§ **Given task 1**
Answer these from the article on video codec APIs, one line each:
(a) Which developers does the article say it targets?
(b) What kinds of hardware does the article say come with dedicated video codec hardware?
(c) What model does the article say many existing video codec APIs were designed around?
§ **Given task 2**
From the article on video codec APIs, repeat word for word the passage that opens with the words containing "Arguably, another aspect" and closes with "overcome these obstacles.".
§ **Given task 3**
Pick up the article on video codec APIs after its last sentence and keep writing it.

§ **Selected excerpt**
* Start *
DISCLAIMER: This article aims to provide only a rudimental presentation of the basic concepts one needs to be familiar with when working with video codec APIs, targeting developers coming from the graphics rendering world without prior experience with these, and as such some of the simplistic descriptions may cause experts to raise their eyebrows, rightfully so. Nonetheless, the article hopefully covers the foundations in sufficient depth for readers to be able to get started with video encoding and decoding.

Support for compressed video capture and playback became such a basic feature of any interactive computer system that nowadays one hardly finds one that has no support for it. It’s also clear that such systems need dedicated acceleration hardware to be able meet the performance requirements imposed by the ever increasing resolution and frame rate needs. Thus contemporary dedicated GPUs, many CPUs, and most mobile and embedded SoCs come with such dedicated video codec hardware.

Throughout the last couple of decades a large number of video and media codec APIs emerged (then most disappeared) that aimed to provide access to these acceleration engines at different abstraction levels. However, most of these APIs were or still are either hardware vendor or platform dependent, and a few that came with wider portability promises couldn’t really live up to those due to lack of adoption by the industry players. While Vulkan Video is yet to prove that it could overcome this “curse” haunting these APIs, the momentum of the Vulkan API in general should certainly help in this respect.

Arguably, another aspect of many of the existing video codec API standards and libraries that concern developers targeting high performance interoperability between video encode/decode and rendering, is that many lack copy-less sharing of frame data and/or efficient synchronization at sharing boundaries, as they were designed around a similar CPU-centric model as legacy graphics APIs did, which often results in additional transfer or synchronization round-trips between the GPU and the CPU. The few APIs that do provide efficient sharing are often limited to particular hardware vendors, platforms, or to specific use cases e.g. efficient presentation to screen. Taking advantage of the explicit memory management and synchronization infrastructure offered by the core Vulkan API, Vulkan Video should be able to overcome these obstacles.
* End *
§ **Given material**
* Start *
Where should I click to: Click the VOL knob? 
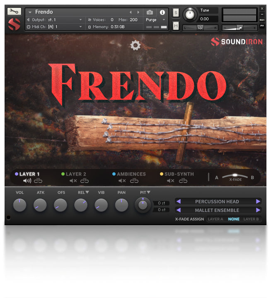pos(19,204)
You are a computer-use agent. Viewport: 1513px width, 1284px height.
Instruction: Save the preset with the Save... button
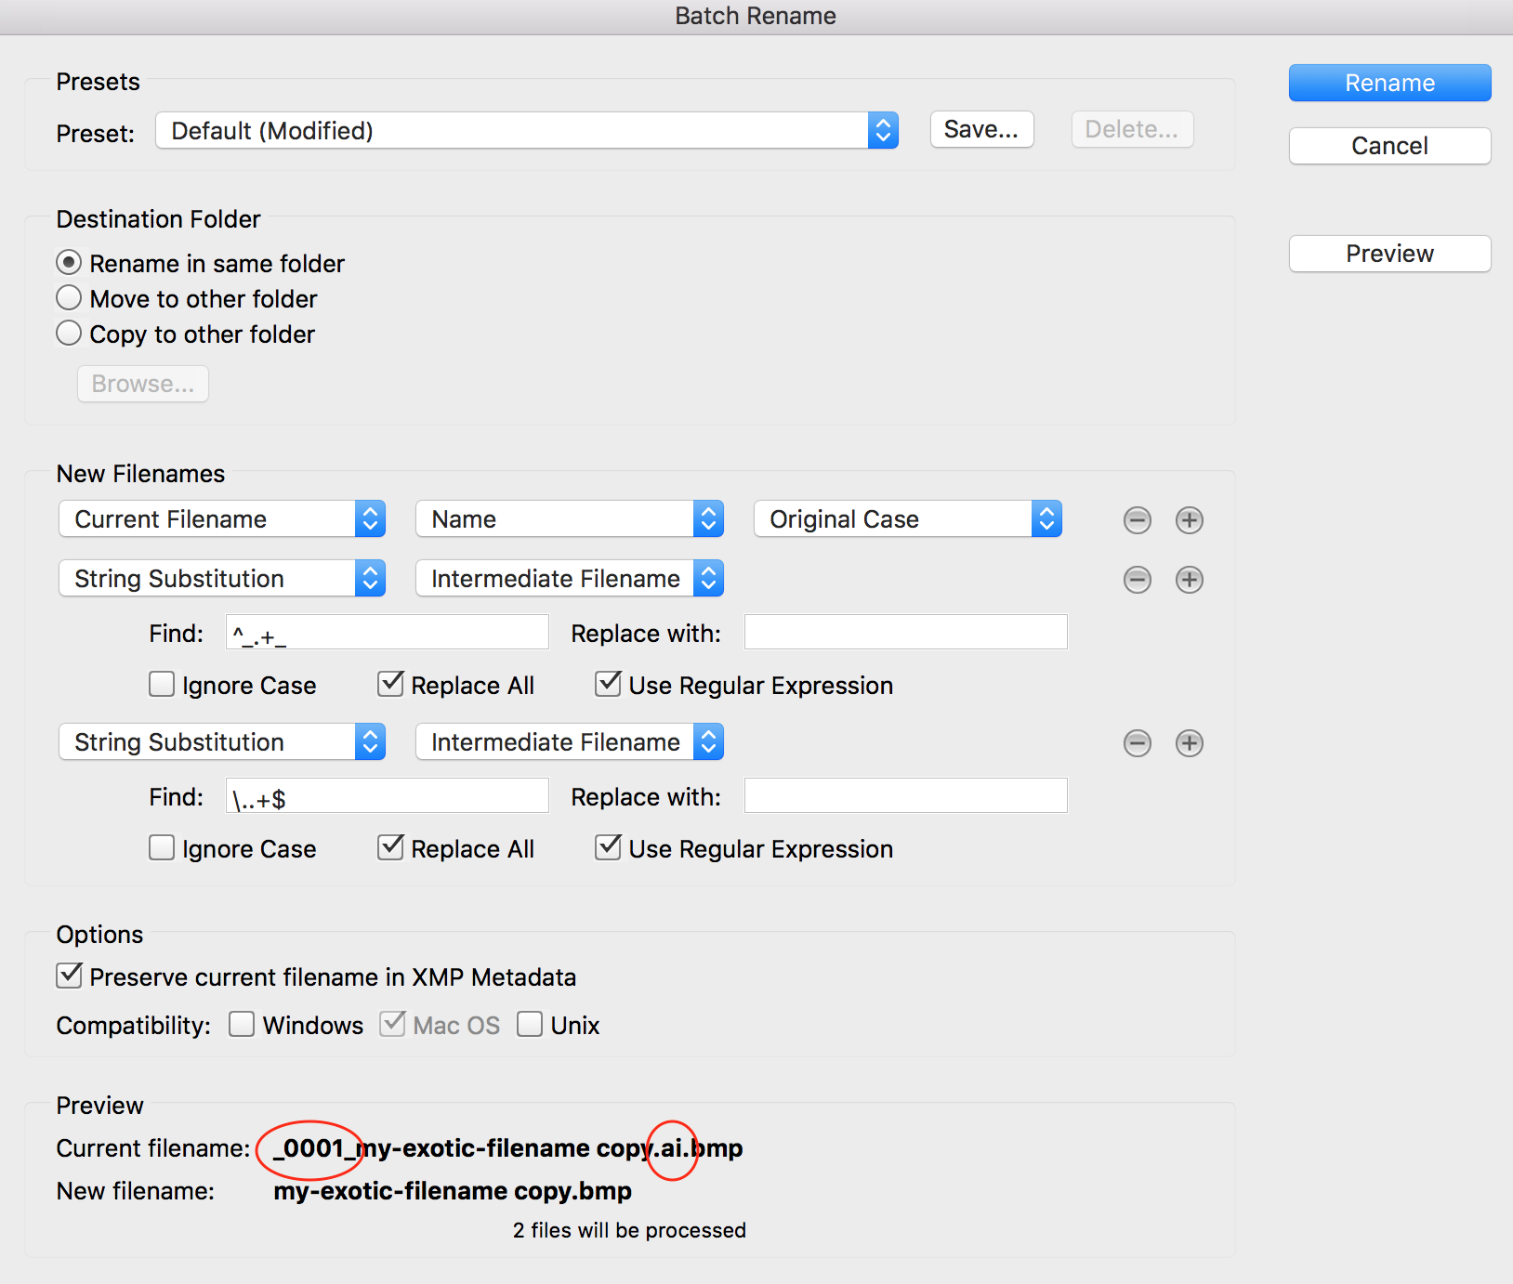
* End *
§ **Written reply 1**
(a) Developers coming from the graphics rendering world without prior experience with video codec APIs.
(b) Contemporary dedicated GPUs, many CPUs, and most mobile and embedded SoCs.
(c) A CPU-centric model similar to the one legacy graphics APIs were designed around.

§ **Written reply 2**
Arguably, another aspect of many of the existing video codec API standards and libraries that concern developers targeting high performance interoperability between video encode/decode and rendering, is that many lack copy-less sharing of frame data and/or efficient synchronization at sharing boundaries, as they were designed around a similar CPU-centric model as legacy graphics APIs did, which often results in additional transfer or synchronization round-trips between the GPU and the CPU. The few APIs that do provide efficient sharing are often limited to particular hardware vendors, platforms, or to specific use cases e.g. efficient presentation to screen. Taking advantage of the explicit memory management and synchronization infrastructure offered by the core Vulkan API, Vulkan Video should be able to overcome these obstacles.

§ **Written reply 3**
In order to accentuate the importance of efficient video and rendering interop, it’s worth mentioning a couple of typical use cases:

  • Video texturing – i.e. being able to use compressed videos as a streaming source for texture data mapped onto 3D geometry (quite common in video games, but desktop compositors can similarly benefit, and use cases generally have high efficiency requirements)
  • Streaming renderers – i.e. being able to efficiently stream the output of rendering applications to other applications or remote devices (for interactive use cases latency is of key importance)
  • Video post-processing – e.g. being able to apply GPU based filters on a series of compressed video frames
  • Video periferal support – e.g. using IP camera input

The anatomy of compressed video

Generally speaking, a compressed video stream consists of a bitstream that contains a (typically lossy) compressed representation of each image frame of the video sequence with some additional codec specific metadata (e.g. parameter sets) that is necessary for a decoder to be able interpret the compressed data and display the decompressed images.

In the simplest case each frame of the video is compressed separately, e.g. one can create a compressed video stream out of a series of JPEG compressed images. Such a compressed frame of a complete image is called an I-frame (intra-coded frame), sometimes referred to as a keyframe, although the application of the latter term is rather context specific.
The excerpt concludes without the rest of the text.